[[ Extracted data, beginning ]]

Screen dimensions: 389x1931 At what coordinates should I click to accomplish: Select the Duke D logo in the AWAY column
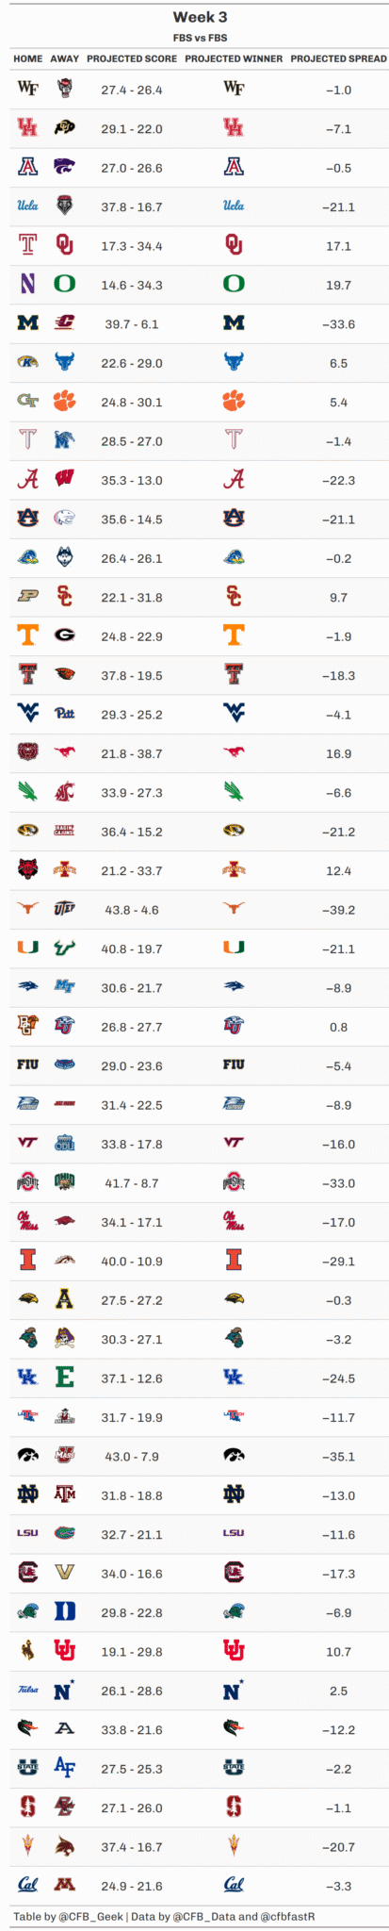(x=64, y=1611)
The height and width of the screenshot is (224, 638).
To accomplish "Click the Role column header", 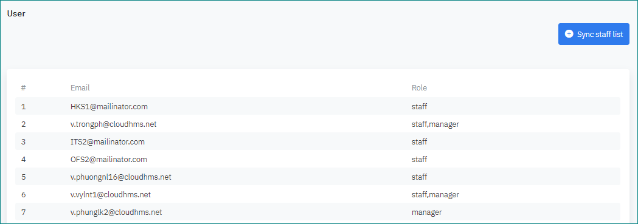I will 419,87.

[[ Extracted data, end ]]
[[ Extracted data, beginning ]]

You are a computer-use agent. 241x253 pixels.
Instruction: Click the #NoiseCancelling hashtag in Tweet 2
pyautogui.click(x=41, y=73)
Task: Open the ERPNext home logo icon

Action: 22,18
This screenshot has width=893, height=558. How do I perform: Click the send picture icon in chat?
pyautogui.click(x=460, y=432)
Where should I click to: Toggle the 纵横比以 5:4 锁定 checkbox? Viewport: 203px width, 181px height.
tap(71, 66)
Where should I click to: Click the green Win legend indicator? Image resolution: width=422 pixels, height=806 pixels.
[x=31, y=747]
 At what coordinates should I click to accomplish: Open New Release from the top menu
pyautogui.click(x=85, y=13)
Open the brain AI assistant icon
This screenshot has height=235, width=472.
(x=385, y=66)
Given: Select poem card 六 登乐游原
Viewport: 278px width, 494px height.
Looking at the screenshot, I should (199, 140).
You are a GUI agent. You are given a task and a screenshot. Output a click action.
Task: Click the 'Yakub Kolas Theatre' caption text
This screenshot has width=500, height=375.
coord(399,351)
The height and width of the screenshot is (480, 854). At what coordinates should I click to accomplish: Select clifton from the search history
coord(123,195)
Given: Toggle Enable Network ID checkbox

[[ Extracted data, end ]]

§ **Work request**
Scan the data, and report each line that uses the word "agent".

§ **Answer area**
You are a computer-use agent. 241x253 pixels.
You are a GUI agent. You are given a task and a screenshot. Output a click action.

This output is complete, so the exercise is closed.